» WORK TO BE COMPLETED
Reproduce every one of the entries below word for word, keeping their order.

» RECORD EXTRACTS
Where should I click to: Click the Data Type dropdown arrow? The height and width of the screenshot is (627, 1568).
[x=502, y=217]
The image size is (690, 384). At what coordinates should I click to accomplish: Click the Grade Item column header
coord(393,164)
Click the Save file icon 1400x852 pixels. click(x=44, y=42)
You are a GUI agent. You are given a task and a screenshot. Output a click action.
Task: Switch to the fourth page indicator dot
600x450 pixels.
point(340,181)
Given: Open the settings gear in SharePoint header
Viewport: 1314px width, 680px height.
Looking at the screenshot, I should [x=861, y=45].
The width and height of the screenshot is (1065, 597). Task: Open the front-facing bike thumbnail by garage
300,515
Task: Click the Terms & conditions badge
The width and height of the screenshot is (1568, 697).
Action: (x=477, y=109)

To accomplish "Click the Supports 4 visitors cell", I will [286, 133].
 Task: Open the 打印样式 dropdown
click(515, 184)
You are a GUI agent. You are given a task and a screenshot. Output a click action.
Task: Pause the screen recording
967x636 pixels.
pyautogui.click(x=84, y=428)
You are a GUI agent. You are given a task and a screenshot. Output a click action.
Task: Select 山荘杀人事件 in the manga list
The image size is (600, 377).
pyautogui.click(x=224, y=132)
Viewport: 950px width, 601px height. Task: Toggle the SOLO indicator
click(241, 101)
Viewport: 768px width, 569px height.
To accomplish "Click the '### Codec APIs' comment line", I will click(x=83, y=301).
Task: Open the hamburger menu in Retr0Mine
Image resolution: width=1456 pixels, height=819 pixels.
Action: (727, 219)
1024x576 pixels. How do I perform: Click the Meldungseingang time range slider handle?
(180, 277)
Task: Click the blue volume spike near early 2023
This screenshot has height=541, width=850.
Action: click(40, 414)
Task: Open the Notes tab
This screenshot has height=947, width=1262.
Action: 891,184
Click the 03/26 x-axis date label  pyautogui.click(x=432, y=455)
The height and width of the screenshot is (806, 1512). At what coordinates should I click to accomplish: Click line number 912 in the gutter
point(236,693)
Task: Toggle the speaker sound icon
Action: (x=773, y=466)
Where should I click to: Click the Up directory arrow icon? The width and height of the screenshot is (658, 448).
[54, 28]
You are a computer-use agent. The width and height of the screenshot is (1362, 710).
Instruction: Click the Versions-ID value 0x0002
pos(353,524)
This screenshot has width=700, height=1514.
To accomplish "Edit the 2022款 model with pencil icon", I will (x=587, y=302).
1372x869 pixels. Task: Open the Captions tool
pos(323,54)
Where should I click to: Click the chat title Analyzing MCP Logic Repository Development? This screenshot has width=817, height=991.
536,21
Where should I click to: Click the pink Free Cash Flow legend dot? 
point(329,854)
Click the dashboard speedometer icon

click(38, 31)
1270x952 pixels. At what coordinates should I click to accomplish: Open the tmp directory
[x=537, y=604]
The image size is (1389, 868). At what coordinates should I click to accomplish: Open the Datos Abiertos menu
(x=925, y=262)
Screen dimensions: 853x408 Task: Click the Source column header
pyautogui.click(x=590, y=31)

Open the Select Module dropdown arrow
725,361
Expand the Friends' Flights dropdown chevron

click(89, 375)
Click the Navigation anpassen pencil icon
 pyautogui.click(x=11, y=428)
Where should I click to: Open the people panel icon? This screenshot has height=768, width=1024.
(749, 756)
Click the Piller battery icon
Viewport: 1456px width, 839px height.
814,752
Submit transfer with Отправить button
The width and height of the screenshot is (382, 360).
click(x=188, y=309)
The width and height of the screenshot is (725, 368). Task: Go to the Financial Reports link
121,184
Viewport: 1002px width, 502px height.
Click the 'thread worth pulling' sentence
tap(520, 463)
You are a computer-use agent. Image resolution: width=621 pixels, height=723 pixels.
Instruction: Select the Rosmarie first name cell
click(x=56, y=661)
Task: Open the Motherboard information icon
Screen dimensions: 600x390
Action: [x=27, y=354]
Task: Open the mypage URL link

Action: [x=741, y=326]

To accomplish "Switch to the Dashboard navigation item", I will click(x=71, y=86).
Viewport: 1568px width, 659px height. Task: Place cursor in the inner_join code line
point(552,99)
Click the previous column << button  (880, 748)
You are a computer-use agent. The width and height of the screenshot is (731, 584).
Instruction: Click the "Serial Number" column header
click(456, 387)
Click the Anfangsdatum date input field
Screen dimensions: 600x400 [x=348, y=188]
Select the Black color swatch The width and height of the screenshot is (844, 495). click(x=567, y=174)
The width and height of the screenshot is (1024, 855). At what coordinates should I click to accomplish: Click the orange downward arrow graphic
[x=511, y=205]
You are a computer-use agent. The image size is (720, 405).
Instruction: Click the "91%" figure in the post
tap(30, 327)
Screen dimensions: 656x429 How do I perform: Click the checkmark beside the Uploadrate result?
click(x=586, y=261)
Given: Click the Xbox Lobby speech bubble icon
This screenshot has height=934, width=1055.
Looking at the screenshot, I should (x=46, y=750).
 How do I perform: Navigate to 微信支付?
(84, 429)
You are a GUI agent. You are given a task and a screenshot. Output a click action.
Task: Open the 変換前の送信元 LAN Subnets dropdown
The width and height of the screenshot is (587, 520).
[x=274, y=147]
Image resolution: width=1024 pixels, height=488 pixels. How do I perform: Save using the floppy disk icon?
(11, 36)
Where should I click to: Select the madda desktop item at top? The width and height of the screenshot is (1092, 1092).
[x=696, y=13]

» FINAL RESULT
Where should I click to: Click the Data Type dropdown arrow? The height and width of the screenshot is (627, 1568).
[x=502, y=217]
The image size is (690, 384). At what coordinates should I click to accomplish: Click the Grade Item column header
coord(393,164)
Click the Save file icon 1400x852 pixels. click(x=44, y=42)
You are a GUI agent. You are given a task and a screenshot. Output a click action.
Task: Switch to the fourth page indicator dot
600x450 pixels.
point(340,181)
Given: Open the settings gear in SharePoint header
Viewport: 1314px width, 680px height.
Looking at the screenshot, I should [x=861, y=45].
The width and height of the screenshot is (1065, 597). Task: Open the front-facing bike thumbnail by garage
300,515
Task: Click the Terms & conditions badge
The width and height of the screenshot is (1568, 697).
Action: (x=477, y=109)

To accomplish "Click the Supports 4 visitors cell", I will [286, 133].
 Task: Open the 打印样式 dropdown
click(515, 184)
You are a GUI agent. You are given a task and a screenshot. Output a click action.
Task: Pause the screen recording
967x636 pixels.
pyautogui.click(x=84, y=428)
You are a GUI agent. You are given a task and a screenshot. Output a click action.
Task: Select 山荘杀人事件 in the manga list
The image size is (600, 377).
pyautogui.click(x=224, y=132)
Viewport: 950px width, 601px height. Task: Toggle the SOLO indicator
click(241, 101)
Viewport: 768px width, 569px height.
To accomplish "Click the '### Codec APIs' comment line", I will click(x=83, y=301).
Task: Open the hamburger menu in Retr0Mine
Image resolution: width=1456 pixels, height=819 pixels.
Action: (727, 219)
1024x576 pixels. How do I perform: Click the Meldungseingang time range slider handle?
(180, 277)
Task: Click the blue volume spike near early 2023
This screenshot has height=541, width=850.
Action: click(40, 414)
Task: Open the Notes tab
This screenshot has height=947, width=1262.
Action: 891,184
Click the 03/26 x-axis date label  pyautogui.click(x=432, y=455)
The height and width of the screenshot is (806, 1512). At what coordinates should I click to accomplish: Click line number 912 in the gutter
point(236,693)
Task: Toggle the speaker sound icon
Action: (x=773, y=466)
Where should I click to: Click the Up directory arrow icon? The width and height of the screenshot is (658, 448).
[54, 28]
You are a computer-use agent. The width and height of the screenshot is (1362, 710).
Instruction: Click the Versions-ID value 0x0002
pos(353,524)
This screenshot has width=700, height=1514.
To accomplish "Edit the 2022款 model with pencil icon", I will (x=587, y=302).
1372x869 pixels. Task: Open the Captions tool
pos(323,54)
Where should I click to: Click the chat title Analyzing MCP Logic Repository Development? This screenshot has width=817, height=991.
536,21
Where should I click to: Click the pink Free Cash Flow legend dot? 
point(329,854)
Click the dashboard speedometer icon

click(38, 31)
1270x952 pixels. At what coordinates should I click to accomplish: Open the tmp directory
[x=537, y=604]
The image size is (1389, 868). At what coordinates should I click to accomplish: Open the Datos Abiertos menu
(x=925, y=262)
Screen dimensions: 853x408 Task: Click the Source column header
pyautogui.click(x=590, y=31)

Open the Select Module dropdown arrow
725,361
Expand the Friends' Flights dropdown chevron

click(89, 375)
Click the Navigation anpassen pencil icon
 pyautogui.click(x=11, y=428)
Where should I click to: Open the people panel icon? This screenshot has height=768, width=1024.
(749, 756)
Click the Piller battery icon
Viewport: 1456px width, 839px height.
814,752
Submit transfer with Отправить button
The width and height of the screenshot is (382, 360).
click(x=188, y=309)
The width and height of the screenshot is (725, 368). Task: Go to the Financial Reports link
121,184
Viewport: 1002px width, 502px height.
Click the 'thread worth pulling' sentence
tap(520, 463)
You are a computer-use agent. Image resolution: width=621 pixels, height=723 pixels.
Instruction: Select the Rosmarie first name cell
click(x=56, y=661)
Task: Open the Motherboard information icon
Screen dimensions: 600x390
Action: [x=27, y=354]
Task: Open the mypage URL link

Action: [x=741, y=326]

To accomplish "Switch to the Dashboard navigation item", I will click(x=71, y=86).
Viewport: 1568px width, 659px height. Task: Place cursor in the inner_join code line
point(552,99)
Click the previous column << button  (880, 748)
You are a computer-use agent. The width and height of the screenshot is (731, 584).
Instruction: Click the "Serial Number" column header
click(456, 387)
Click the Anfangsdatum date input field
Screen dimensions: 600x400 [x=348, y=188]
Select the Black color swatch The width and height of the screenshot is (844, 495). click(x=567, y=174)
The width and height of the screenshot is (1024, 855). At what coordinates should I click to accomplish: Click the orange downward arrow graphic
[x=511, y=205]
You are a computer-use agent. The image size is (720, 405).
Instruction: Click the "91%" figure in the post
tap(30, 327)
Screen dimensions: 656x429 How do I perform: Click the checkmark beside the Uploadrate result?
click(x=586, y=261)
Given: Click the Xbox Lobby speech bubble icon
This screenshot has height=934, width=1055.
Looking at the screenshot, I should (x=46, y=750).
 How do I perform: Navigate to 微信支付?
(84, 429)
You are a GUI agent. You are given a task and a screenshot. Output a click action.
Task: Open the 変換前の送信元 LAN Subnets dropdown
The width and height of the screenshot is (587, 520).
[x=274, y=147]
Image resolution: width=1024 pixels, height=488 pixels. How do I perform: Save using the floppy disk icon?
(11, 36)
Where should I click to: Select the madda desktop item at top? The width and height of the screenshot is (1092, 1092).
[x=696, y=13]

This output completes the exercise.